The gens Anicia was a plebeian family at Rome, mentioned first towards the end of the fourth century BC. The first of the Anicii to achieve prominence under the Republic was Lucius Anicius Gallus, who conducted the war against the Illyrii during the Third Macedonian War, in 168 BC.

A noble family bore this name in the Imperial era, and may have been descended from the Anicii of the Republic.

The Anicii may have been from the Latin town of Praeneste. The earliest of the family to hold any curule magistracy at Rome bore the surname Praenestinus.

The Anicii are known to have used the praenomina Lucius, Quintus, Marcus, Gnaeus, Titus, and Gaius.
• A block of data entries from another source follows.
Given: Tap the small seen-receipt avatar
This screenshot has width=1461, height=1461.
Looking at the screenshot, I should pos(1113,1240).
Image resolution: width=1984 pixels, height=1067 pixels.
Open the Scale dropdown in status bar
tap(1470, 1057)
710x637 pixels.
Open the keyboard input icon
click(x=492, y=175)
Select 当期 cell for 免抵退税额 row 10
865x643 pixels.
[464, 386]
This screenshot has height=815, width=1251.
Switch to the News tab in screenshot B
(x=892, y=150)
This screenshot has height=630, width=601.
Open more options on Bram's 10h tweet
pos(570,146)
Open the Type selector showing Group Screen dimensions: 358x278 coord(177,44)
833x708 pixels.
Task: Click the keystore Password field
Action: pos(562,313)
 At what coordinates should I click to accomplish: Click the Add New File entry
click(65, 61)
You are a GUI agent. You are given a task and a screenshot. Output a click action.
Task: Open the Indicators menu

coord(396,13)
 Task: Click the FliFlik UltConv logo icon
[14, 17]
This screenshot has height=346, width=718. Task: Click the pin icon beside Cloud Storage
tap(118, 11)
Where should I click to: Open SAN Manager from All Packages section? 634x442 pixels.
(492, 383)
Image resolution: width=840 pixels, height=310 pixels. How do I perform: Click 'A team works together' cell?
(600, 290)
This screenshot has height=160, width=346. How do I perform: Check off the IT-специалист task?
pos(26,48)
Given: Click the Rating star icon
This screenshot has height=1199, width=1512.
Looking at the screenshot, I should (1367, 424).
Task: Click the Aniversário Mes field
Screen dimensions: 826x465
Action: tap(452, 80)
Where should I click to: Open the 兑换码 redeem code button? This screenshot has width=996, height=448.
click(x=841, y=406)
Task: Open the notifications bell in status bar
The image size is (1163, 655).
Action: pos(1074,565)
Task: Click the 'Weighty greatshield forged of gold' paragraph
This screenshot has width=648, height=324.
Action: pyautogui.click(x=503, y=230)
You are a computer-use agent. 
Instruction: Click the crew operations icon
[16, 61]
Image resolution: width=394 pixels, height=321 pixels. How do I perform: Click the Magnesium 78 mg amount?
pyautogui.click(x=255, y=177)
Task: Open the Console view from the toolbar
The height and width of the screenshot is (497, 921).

The only major branch of the family during the Republic used the cognomen Gallus, which may refer to a cock, or to a Gaul. The surname Praenestinus, found in earlier times, may indicate that the family originated at the city of Praeneste. It was probably a personal cognomen, as it does not appear in later times.

During the imperial age, in the fourth century, a Roman family bearing the nomen Anicius rose to great prominence. The historian Edward Gibbon writes:

From the reign of Diocletian to the final extinction of the Western empire, that name shone with a lustre which was not eclipsed, in the public estimation, by the majesty of the Imperial purple. The several branches, to whom it was communicated, united, by marriage or inheritance, the wealth and titles of the Annian, the Petronian, and the Olybrian houses; and in each generation the number of consulships was multiplied by an hereditary claim. The Anician family excelled in faith and in riches: they were the first of the Roman senate who embraced Christianity; and it is probable that Anicius Julian, who was afterwards consul and praefect of the city, atoned for his attachment to the party of Maxentius, by the readiness with which he accepted the religion of Constantine.